Страница 3 из 169
Женщина повиновалась. Ее глаза расширились еще больше, но взгляд по-прежнему оставался пустым. Руки Лиссы, до этого нервно теребившие краешек ее простенького коричневого ситцевого платья, вдруг замерли.
Снаружи донеслись приглушенные голоса, затем послышались семенящие шаги, хлопанье дверей и собачий лай. Пронзительно заржала лошадь, щелкнул кнут, кто-то гневно чертыхнулся.
Но Лисса, казалось, ничего этого не слышала. Она сидела на своем стуле, оцепеневшая и как будто обессиленная, без малейшего движения, не моргая, почти не дыша.
— Ты чувствуешь его? — спросила Андара спустя некоторое время. — Ты чувствуешь его близость? Он слышит наш призыв?

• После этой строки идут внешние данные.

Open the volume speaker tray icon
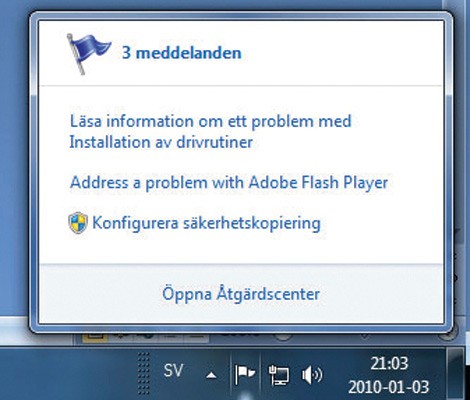The image size is (470, 400). [312, 375]
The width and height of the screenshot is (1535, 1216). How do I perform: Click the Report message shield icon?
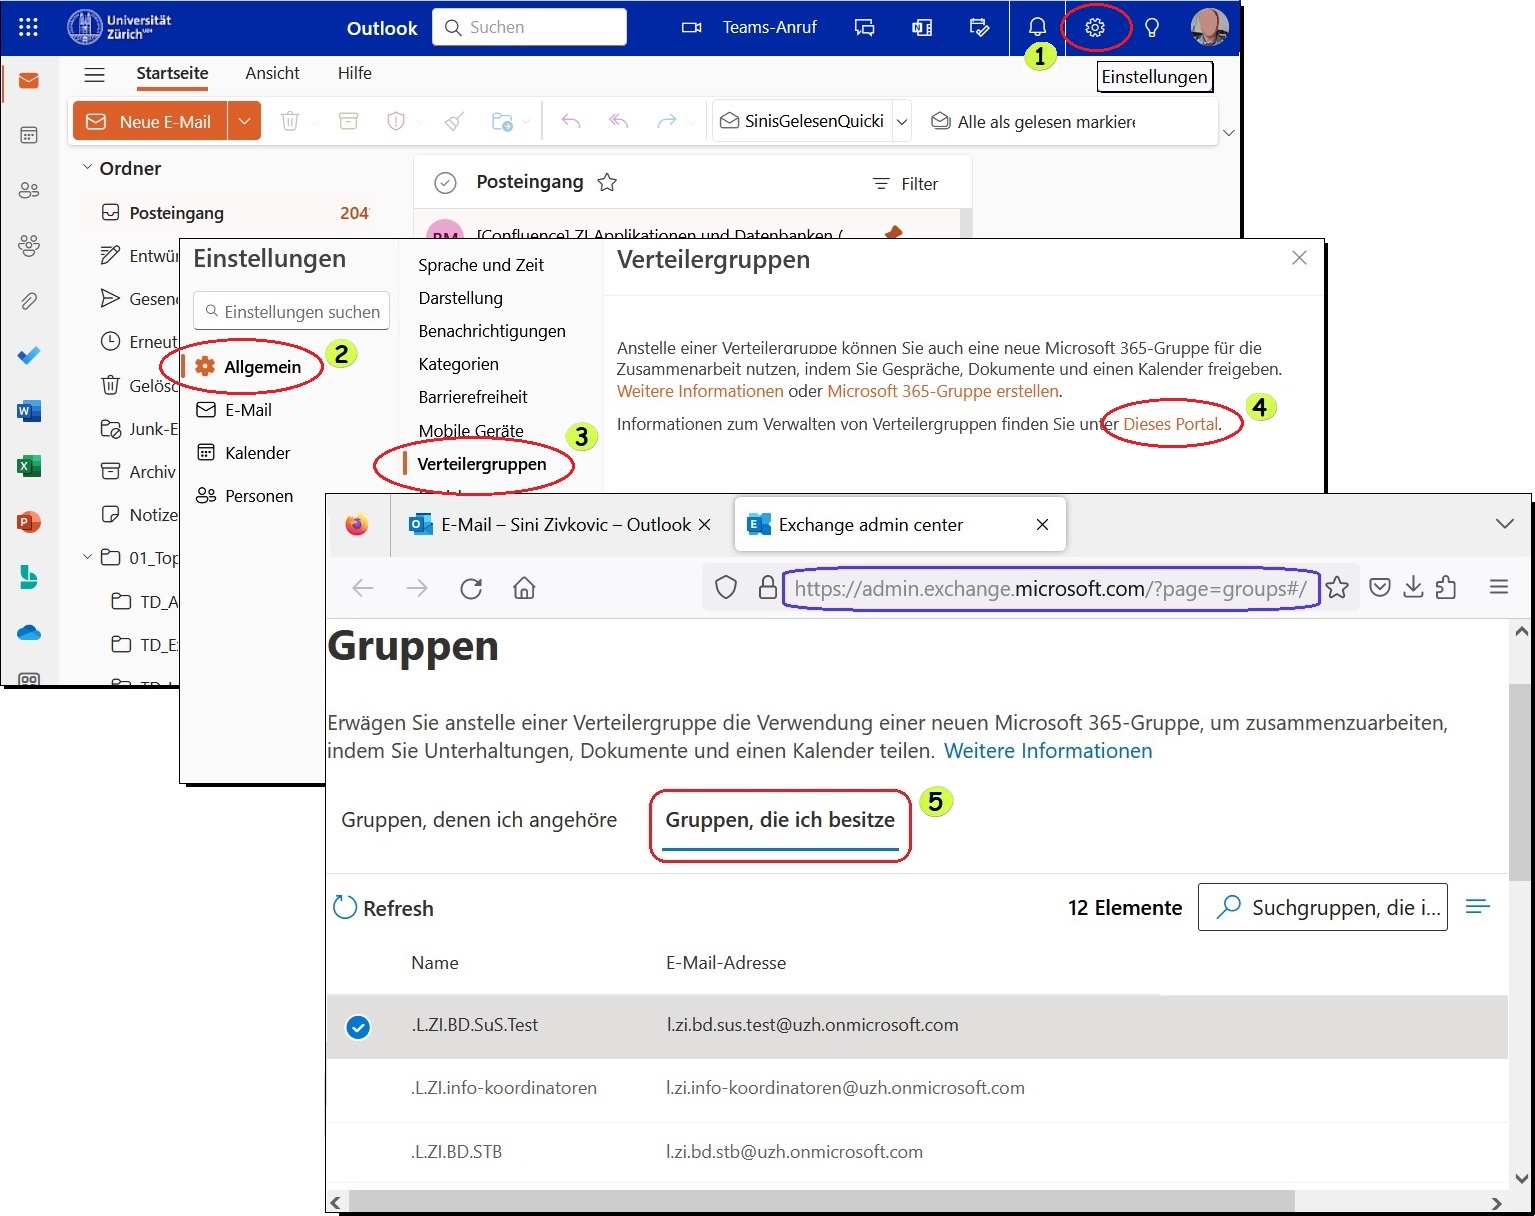pyautogui.click(x=394, y=120)
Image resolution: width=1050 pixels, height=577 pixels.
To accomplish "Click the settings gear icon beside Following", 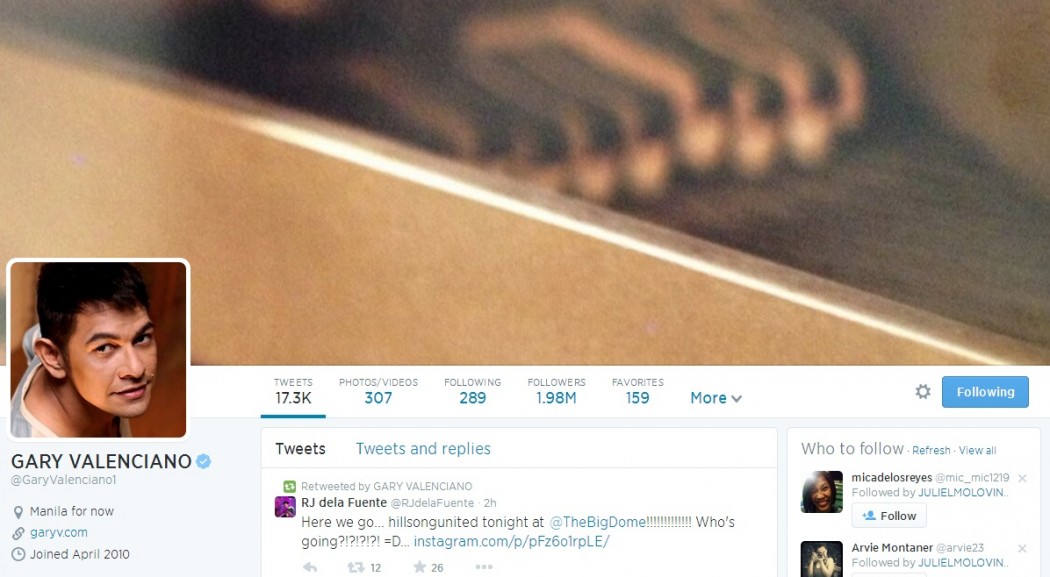I will click(x=923, y=392).
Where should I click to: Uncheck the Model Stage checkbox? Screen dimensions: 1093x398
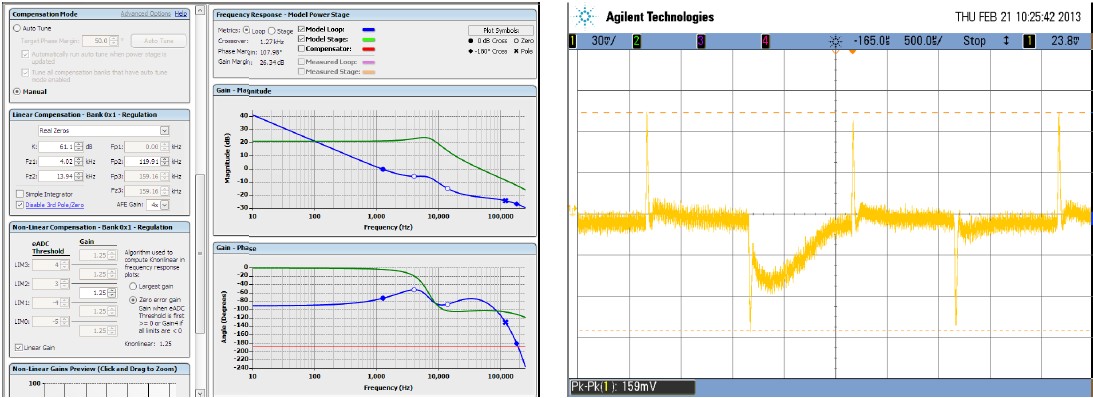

Лисса кивнула. Глаза ее засверкали, затем стали на мгновение прозрачными и сразу же снова потускнели. На ее лбу выступил холодный липкий пот.
— Я чувствую его, — прошептала она. — Он… услышал твой призыв, Андара. И он… откликнется на него, — она судорожно сглотнула, ее голос задрожал и вдруг зазвучал как старушечий. — Йог…
— Не произноси это имя! — Андара испуганно коснулась руки Лиссы.
Голоса, проникавшие через закрытые ставни в комнату, становились громче, и вдруг пронзительный хлопок выстрела разорвал тишину. Вслед за ним, словно причудливое эхо, раздался громкий крик.
— Не произноси его, — пробормотала Андара еще раз. — Смертным запрещено упоминать его имя. Достаточно того, что он знает о нашем призыве.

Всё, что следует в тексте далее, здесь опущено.